In an historical movie, two knights on horseback start from rest 90.6 m apart and ride directly toward each other to do battle. Sir George's acceleration has a magnitude of 0.340 m/s2, while Sir Alfred's has a magnitude of 0.346 m/s2. Relative to Sir George's starting point, where do the knights collide?
To find the point where the knights collide, we need to determine the time it takes for them to meet. We can do this by using kinematic equations.

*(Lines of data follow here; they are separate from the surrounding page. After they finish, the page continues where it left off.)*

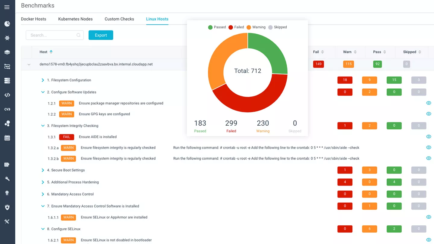The width and height of the screenshot is (434, 244).
Task: Open the hamburger menu in sidebar
Action: pos(7,7)
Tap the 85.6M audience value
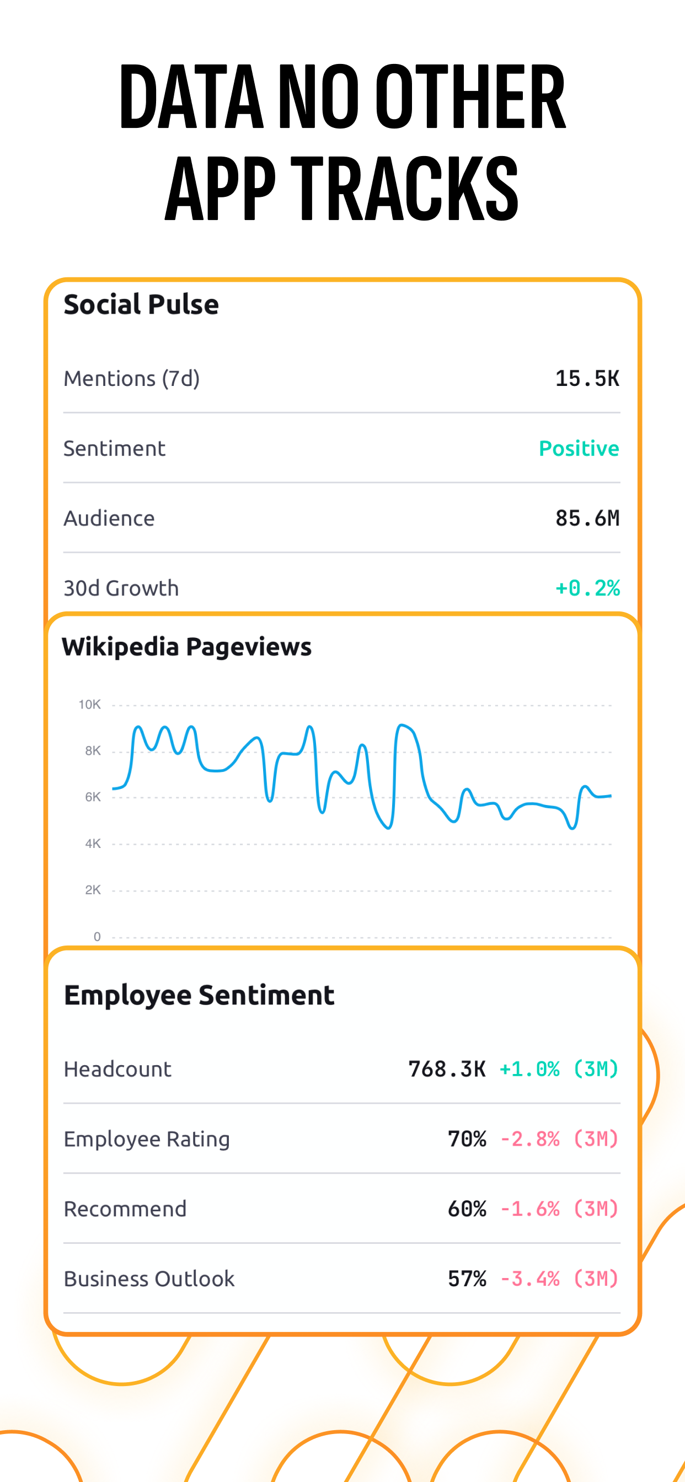This screenshot has width=685, height=1482. pos(587,518)
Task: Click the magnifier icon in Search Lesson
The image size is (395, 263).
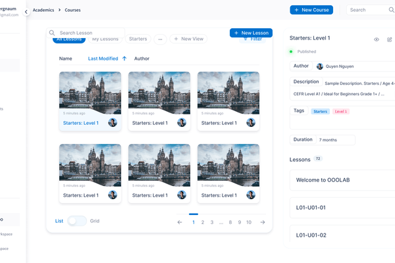Action: click(x=52, y=33)
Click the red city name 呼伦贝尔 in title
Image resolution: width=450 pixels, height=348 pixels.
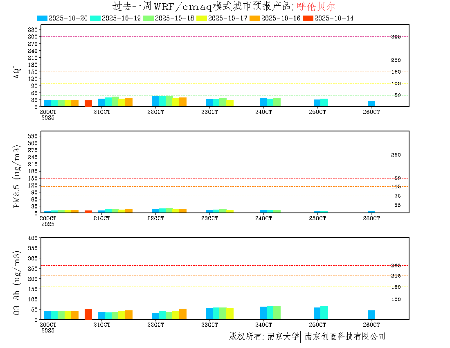tap(316, 7)
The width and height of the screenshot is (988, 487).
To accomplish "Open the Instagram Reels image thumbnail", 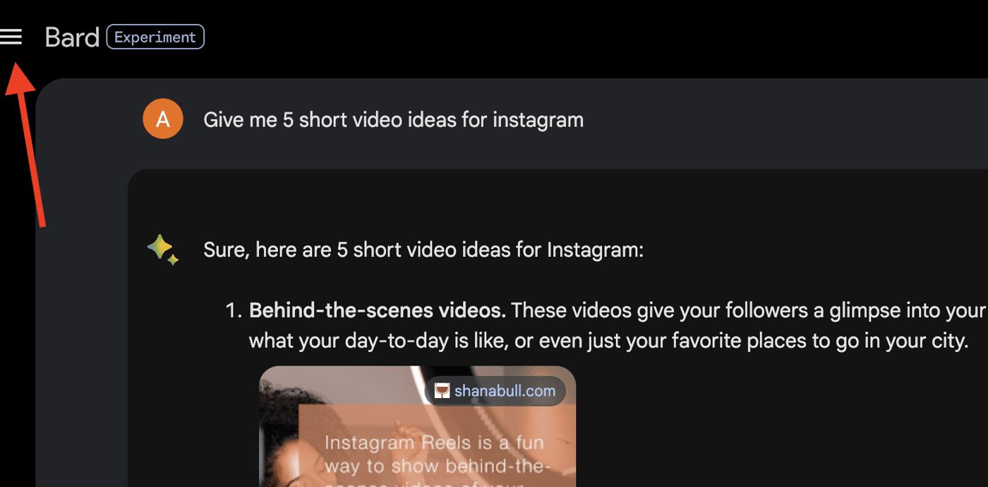I will point(417,426).
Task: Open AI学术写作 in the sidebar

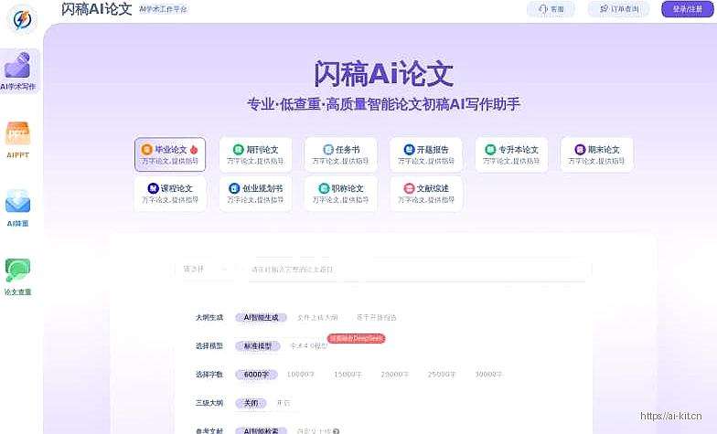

First, let's find the time it takes for Sir George to reach the point of collision. We can use the following equation:
s = ut + (1/2)at^2
Where:
- s is the distance traveled
- u is the initial velocity (which is 0 since Sir George starts from rest)
- a is the acceleration
- t is the time
For Sir George:
s1 = ut + (1/2)at^2
Since he is starting from rest, u1 = 0. The distance s1 is the distance between Sir George's starting point and the point of collision. Let's call this distance d.
d = 0t + (1/2)at^2
d = (1/2)at^2
Now, let's find the time it takes for Sir Alfred to reach the point of collision using the same equation:
s2 = ut + (1/2)at^2
The distance s2 is the distance between Sir Alfred's starting point and the point of collision. Since they start 90.6 m apart, s2 = 90.6 - d.
s2 = (90.6 - d)
s2 = ut + (1/2)at^2
90.6 - d = (1/2)at^2
Now we have two equations with two unknowns (d and t). Let's solve these equations simultaneously to find the values of d and t.
Equation 1: d = (1/2)at^2
Equation 2: 90.6 - d = (1/2)at^2
Substituting Equation 1 into Equation 2:
90.6 - (1/2)at^2 = (1/2)at^2
Simplifying:
90.6 = (1/2)at^2 + (1/2)at^2
90.6 = at^2
Now we can solve for t:
t^2 = 90.6 / a
t = √(90.6 / a)
Plug in the values of a for Sir George:
t = √(90.6 / 0.340)
t = √266.47
t ≈ 16.34 seconds
Now that we have the time, let's find the distance d:
d = (1/2)at^2
d = (1/2)(0.340)(16.34)^2
d ≈ 93.67 m
The knights collide at a distance of approximately 93.67 meters relative to Sir George's starting point.